Do zespołu dołączyli: bramkarz Rafał Dobroliński, obrońcy – Robert Litauszki, Diego Ferraresso, Jakub Čunta. Kolejnym został właśnie Piotr Malarczyk. Środkową linię zasilili: Milan Dimun, Patryk Serafin i Sebastian Steblecki, a pozycja napastnika została obsadzona Mateuszem Szczepaniakiem i Krzysztofem Piątkiem. Dodatkowo Cracovia wykupiła Tomasa Vestenickiego za około 500 tysięcy euro. To kwota podobna do tej, za jaką snajper Zagłębia Lubin, Krzysztof Piątek, przyszedł na Kałuży. Wieść niesie, że, wraz z bonusami, podpisanie umowy z Piątkiem ma być jak dotąd najdroższym transferem Pasów. Nie wyobrażam sobie, by ta suma przebiła cenę zapłaconą za Saidiego Ntibazonkizę w 2010 roku. Reprezentant Burundi kosztował klub około 700 tysięcy euro.
Na wielu konferencjach prasowych trener Zieliński podkreślał, że jego zespół stracił ważne ogniwa, a dalsze budowanie drużyny wymaga solidnych wzmocnień na konkretnych pozycjach. Widać gołym okiem, że centralne punkty obrony i ataku są pozbawione jakości, a przyjście w ostatnim czasie dwóch zawodników odgrywających ważne role w polskich klubach (Zagłębie, Korona) znacznie poprawi konkurencję w zespole. Tylu środkowych obrońców i napastników Cracovia nie miała od dawna. W tym momencie były szkoleniowiec Lecha, Górnika Łęczna czy Ruchu może wybierać z piątki: Bejan, Litauszki, Malarczyk, Polczak, Wołąkiewicz. Wśród „dziewiątek” również nie ma posuchy, ponieważ Jendrisek, Piątek, Szczepaniak, czy Vestenicky są graczami o dość uznanej marce, jednak żaden z nich, oprócz Szczepaniaka, nie pokazał w tym sezonie wielkich fajerwerków. Na korzyść Piątka działa fakt, że ma dopiero 21 lat i rozegranych 70 ligowych meczów w Ekstraklasie i I lidze w koszulce Miedziowych. Przed nim przyszłość związana z wywalczeniem miejsca w składzie młodzieżowej reprezentacji Polski na Mistrzostwa Europy oraz w składzie czwartej drużyny poprzedniego sezonu. Kibice Zagłębia na każdym kroku podkreślają, że klub zrobił wspaniały biznes, poświęcając go dla Cracovii, jednocześnie biorąc strzelającego gola za golem w Piaście – Martina Nespora.
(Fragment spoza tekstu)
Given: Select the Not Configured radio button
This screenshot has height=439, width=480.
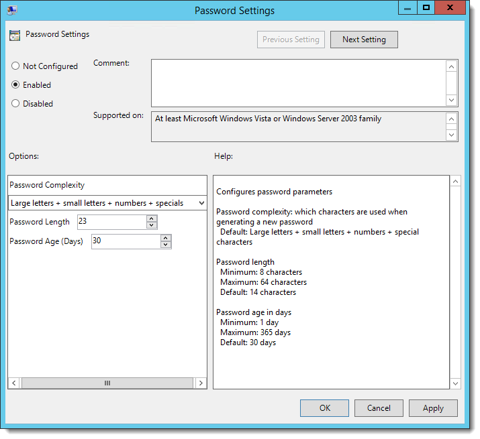Looking at the screenshot, I should tap(16, 66).
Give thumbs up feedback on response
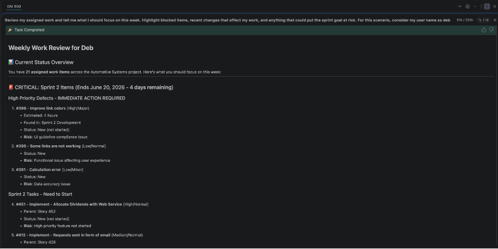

Piotr Malarczyk wychował się w Kielcach. Do Korony trafił jako młody chłopak. W żółto-czerwonej koszulce rozegrał ponad 120 meczów. Ostatni rok był dla niego zmarnowany. Pierwotnie rozegrał tylko 3 mecze w Ipswich, skąd trafił na wypożyczenie do Southend United. W swoim CV zapisał występ przeciwko Manchesterowi United w ramach krajowego pucharu. Wysp nie podbił, wrócił do kraju z podkulonym ogonem, ale jego pojawienie się w Cracovii rozwiąże problem z grą na pozycji stopera lub prawej obronie. Uważam, że Malarczyk jeszcze pokaże solidne granie na tej newralgicznej pozycji.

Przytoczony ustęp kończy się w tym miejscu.